● Exercise objective: Write out exactly the lines from the one with "This screenshot has" through the last line of the data below, but not the pictures.

Collected data entries:
-*-*-

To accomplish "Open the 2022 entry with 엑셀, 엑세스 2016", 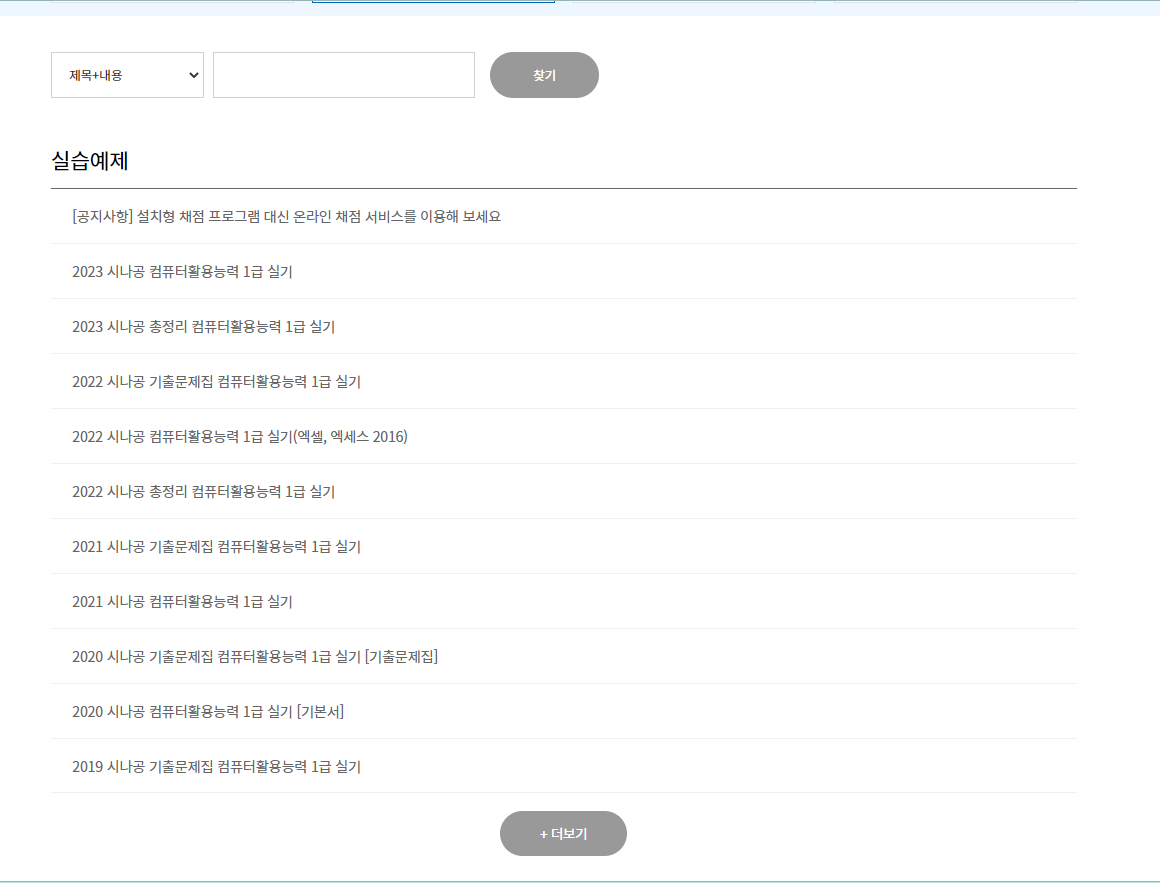I will coord(240,437).
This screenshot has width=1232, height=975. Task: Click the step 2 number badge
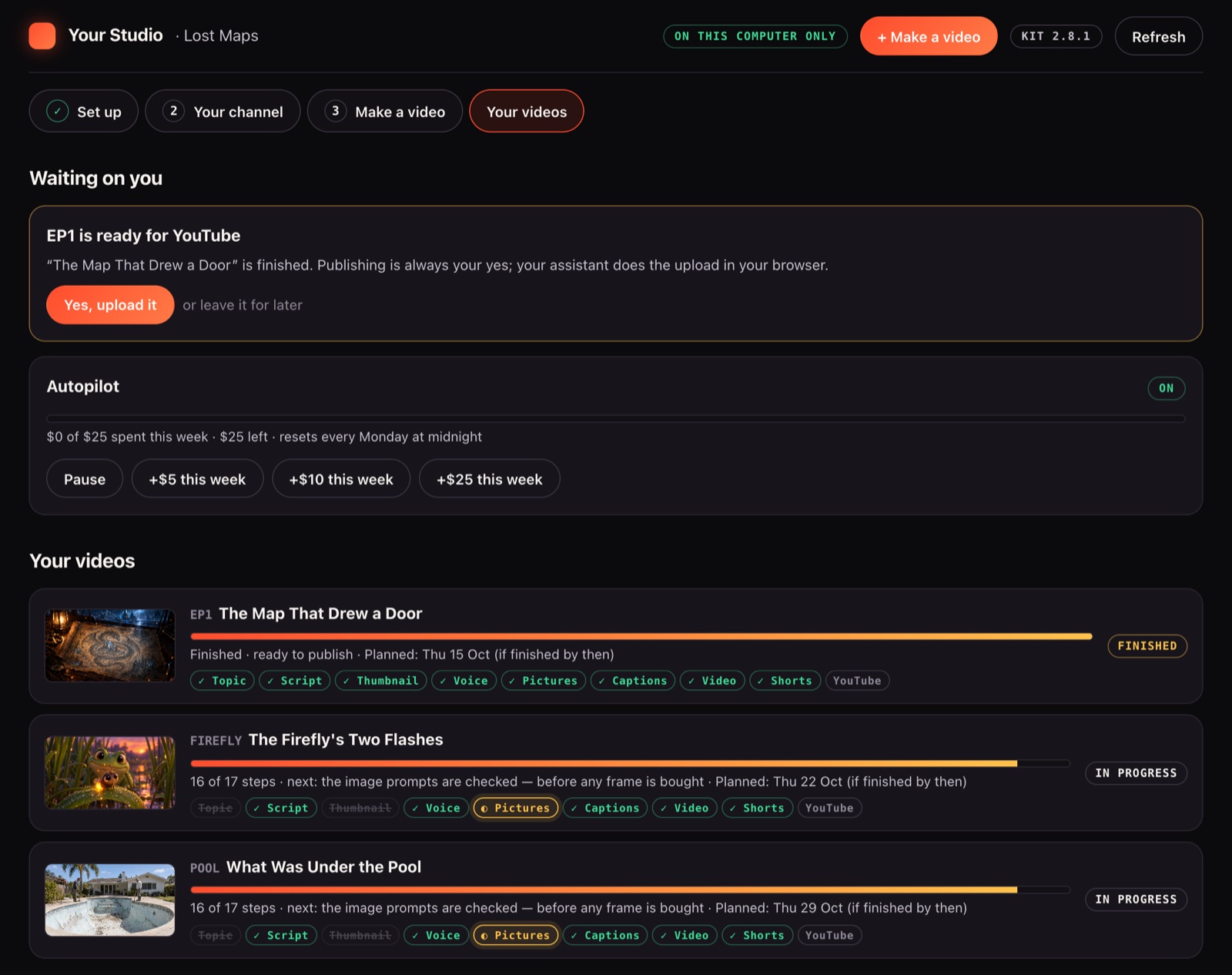[174, 111]
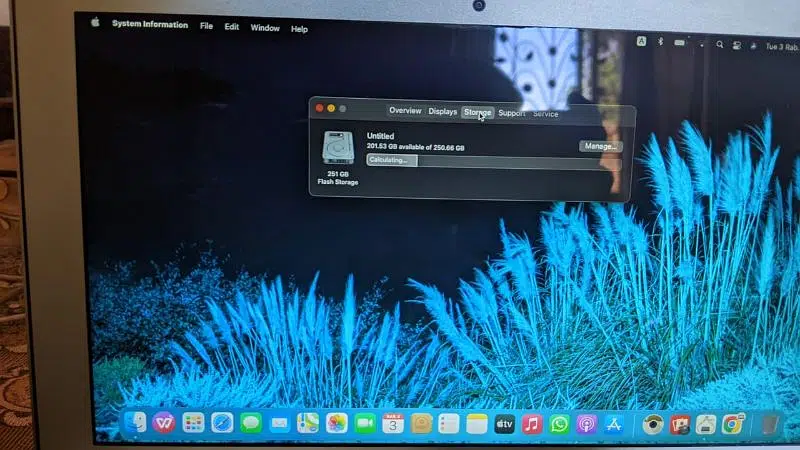800x450 pixels.
Task: Open the Calendar dock icon
Action: pyautogui.click(x=393, y=423)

-*-*-

● Written response:
This screenshot has width=1232, height=975. Task: Click the step 2 number badge
[174, 111]
800x450 pixels.
Task: Open the Calendar dock icon
Action: pyautogui.click(x=393, y=423)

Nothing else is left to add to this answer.